El conflicto por el cierre de la planta de FATE en San Fernando está lejos de concluir y continúan las instancias para destrabarlo. Luego de que la empresa y el Sindicato Único de Trabajadores del Neumático Argentina (SUTNA) no se pusieran de acuerdo, el gobierno de la provincia de Buenos Aires intervino y mantiene un rol protagónico en este conflicto que evidencia la crisis del sector industrial en el país.
En ese sentido, a pesar de la resistencia por parte de la empresa, esta semana se llevará a cabo una nueva audiencia de conciliación.
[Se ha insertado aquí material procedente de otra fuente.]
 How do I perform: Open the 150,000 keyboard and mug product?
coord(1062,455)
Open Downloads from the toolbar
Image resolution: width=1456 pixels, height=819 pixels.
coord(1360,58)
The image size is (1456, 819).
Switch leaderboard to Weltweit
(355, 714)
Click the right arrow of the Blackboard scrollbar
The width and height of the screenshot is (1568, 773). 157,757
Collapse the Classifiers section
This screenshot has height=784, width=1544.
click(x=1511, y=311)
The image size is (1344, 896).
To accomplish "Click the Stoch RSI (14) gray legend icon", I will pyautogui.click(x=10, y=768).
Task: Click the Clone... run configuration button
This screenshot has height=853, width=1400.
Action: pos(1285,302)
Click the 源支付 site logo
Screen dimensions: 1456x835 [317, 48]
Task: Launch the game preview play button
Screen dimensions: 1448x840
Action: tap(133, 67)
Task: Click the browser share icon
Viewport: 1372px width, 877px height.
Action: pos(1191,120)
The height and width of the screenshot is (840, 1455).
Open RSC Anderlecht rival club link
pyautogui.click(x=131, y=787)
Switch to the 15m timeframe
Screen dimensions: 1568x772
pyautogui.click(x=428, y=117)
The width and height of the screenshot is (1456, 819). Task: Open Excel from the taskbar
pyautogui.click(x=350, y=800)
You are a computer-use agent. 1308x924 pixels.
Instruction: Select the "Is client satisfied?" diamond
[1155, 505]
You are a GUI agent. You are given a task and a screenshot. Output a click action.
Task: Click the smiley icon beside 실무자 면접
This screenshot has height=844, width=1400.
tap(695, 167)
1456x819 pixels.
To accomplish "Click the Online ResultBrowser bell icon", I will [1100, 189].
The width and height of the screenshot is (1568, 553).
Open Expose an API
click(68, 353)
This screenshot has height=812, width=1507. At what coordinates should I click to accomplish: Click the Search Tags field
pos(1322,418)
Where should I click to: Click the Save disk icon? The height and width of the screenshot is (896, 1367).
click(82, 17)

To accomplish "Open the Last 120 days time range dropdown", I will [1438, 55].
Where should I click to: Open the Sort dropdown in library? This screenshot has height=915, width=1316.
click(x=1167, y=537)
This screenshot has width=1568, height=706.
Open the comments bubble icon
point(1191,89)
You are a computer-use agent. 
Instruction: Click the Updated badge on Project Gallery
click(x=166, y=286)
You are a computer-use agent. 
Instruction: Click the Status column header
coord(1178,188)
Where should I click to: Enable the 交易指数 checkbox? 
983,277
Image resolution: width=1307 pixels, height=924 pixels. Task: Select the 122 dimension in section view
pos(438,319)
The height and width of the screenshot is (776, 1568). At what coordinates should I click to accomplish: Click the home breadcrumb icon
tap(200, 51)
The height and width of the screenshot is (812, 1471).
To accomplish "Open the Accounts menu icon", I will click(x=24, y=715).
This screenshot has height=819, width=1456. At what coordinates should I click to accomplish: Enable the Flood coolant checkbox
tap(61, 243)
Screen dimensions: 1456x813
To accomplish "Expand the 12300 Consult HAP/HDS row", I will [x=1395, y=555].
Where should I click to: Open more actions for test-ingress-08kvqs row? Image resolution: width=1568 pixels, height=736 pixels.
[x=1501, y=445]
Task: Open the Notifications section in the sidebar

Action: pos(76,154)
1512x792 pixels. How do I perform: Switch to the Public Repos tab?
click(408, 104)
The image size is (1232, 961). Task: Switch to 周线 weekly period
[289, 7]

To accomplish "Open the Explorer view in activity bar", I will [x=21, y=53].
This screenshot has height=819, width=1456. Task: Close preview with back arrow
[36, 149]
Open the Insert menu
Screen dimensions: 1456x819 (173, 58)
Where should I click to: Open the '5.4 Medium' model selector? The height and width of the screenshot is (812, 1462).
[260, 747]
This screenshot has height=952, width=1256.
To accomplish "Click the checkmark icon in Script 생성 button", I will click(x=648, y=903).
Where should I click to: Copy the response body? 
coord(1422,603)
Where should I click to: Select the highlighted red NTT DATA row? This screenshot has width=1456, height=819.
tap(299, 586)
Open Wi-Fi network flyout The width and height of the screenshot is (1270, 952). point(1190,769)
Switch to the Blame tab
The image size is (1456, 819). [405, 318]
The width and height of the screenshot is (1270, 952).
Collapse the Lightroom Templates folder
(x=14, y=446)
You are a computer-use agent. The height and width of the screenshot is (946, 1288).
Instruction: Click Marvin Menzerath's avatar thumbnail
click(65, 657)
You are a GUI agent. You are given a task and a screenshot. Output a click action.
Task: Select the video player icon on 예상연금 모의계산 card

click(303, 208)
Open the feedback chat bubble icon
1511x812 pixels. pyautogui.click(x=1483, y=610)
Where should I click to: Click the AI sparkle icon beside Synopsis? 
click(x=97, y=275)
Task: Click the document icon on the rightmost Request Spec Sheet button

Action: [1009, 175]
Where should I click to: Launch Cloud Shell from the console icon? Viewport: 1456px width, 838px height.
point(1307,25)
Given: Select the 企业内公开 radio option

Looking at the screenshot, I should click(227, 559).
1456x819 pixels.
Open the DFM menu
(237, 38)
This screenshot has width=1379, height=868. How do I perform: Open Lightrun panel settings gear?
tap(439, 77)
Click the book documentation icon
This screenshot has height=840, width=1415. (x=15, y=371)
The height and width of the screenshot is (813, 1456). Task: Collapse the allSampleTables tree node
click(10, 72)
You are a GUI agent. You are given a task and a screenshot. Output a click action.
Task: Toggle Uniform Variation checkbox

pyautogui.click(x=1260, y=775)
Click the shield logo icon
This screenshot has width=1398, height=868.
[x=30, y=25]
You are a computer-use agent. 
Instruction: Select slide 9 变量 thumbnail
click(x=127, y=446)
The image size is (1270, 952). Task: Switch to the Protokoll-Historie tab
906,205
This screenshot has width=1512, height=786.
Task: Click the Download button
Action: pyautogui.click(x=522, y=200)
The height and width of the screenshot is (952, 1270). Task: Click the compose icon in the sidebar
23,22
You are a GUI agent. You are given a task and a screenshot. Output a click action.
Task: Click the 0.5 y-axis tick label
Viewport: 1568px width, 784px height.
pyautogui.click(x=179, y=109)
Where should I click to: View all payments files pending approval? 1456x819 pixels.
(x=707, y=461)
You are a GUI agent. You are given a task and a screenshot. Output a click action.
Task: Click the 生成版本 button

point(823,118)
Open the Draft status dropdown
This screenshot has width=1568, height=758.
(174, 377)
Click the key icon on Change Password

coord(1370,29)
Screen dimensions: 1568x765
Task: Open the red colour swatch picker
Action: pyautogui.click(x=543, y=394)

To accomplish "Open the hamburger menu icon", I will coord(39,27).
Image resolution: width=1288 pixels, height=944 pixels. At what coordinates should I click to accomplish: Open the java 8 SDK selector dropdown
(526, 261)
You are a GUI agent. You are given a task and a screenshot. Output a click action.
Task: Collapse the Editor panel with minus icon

La misma, fijada para el próximo jueves 30 de abril a las 09:00 hs de manera virtual, tiene como objetivo que la empresa se siente nuevamente a negociar con el sindicato bajo la advertencia de severas sanciones tanto legales como económicas para la firma de Javier Mandanes Quintanilla.
Hasta el momento, desde FATE se muestran inflexibles al adjudicar que más del 80% de su planilla original de 920 operarios ya aceptó las desvinculaciones o los retiros voluntarios, motivo por el que consideran abstracta cualquier mesa de negociación que busque reabrir la planta cerrada el pasado 18 de febrero.
Por este motivo, desde la Dirección Regional Tigre del Ministerio de Trabajo fueron contundentes y en la cédula enviada tanto a la empresa como al sindicato citan los artículos 7 y 8 de la ley 10.149. En estos se establece que “la concurrencia de las partes en la primera audiencia será obligatoria y se efectuará bajo apercibimiento de ser conducido por la fuerza pública”. Además, se menciona la existencia de multas, las cuales se incrementarán de forma importante si se constata que haya habido “obstrucción a la actuación de las autoridades administrativas”.

Si bien las multas establecidas presentan montos muy desactualizados que van desde los $200 a los $5.000 por trabajador afectado, está incluída una cláusula que establece que “en casos de especial gravedad y contumacia, la autoridad administrativa podrá adicionar a los montos máximos de la multa una suma que no supere el 10% del total de las remuneraciones que se hayan devengado en el establecimiento el el mes inmediatamente anterior al de la constatación de la infracción”.
En caso de que ello se efectivice, el monto de la multa podría aumentar de manera considerable, a lo que se suman los embargos por $3.000 millones que tiene la empresa por falta de pagos salariales caídos durante el período de conflicto.
De este modo, debido a la falta de acuerdo entre SUTNA y la empresa, el gobierno provincial se ve obligado a intervenir exigiendo la presencia de la firma para reabrir instancias de negociación sobre el futuro de la planta.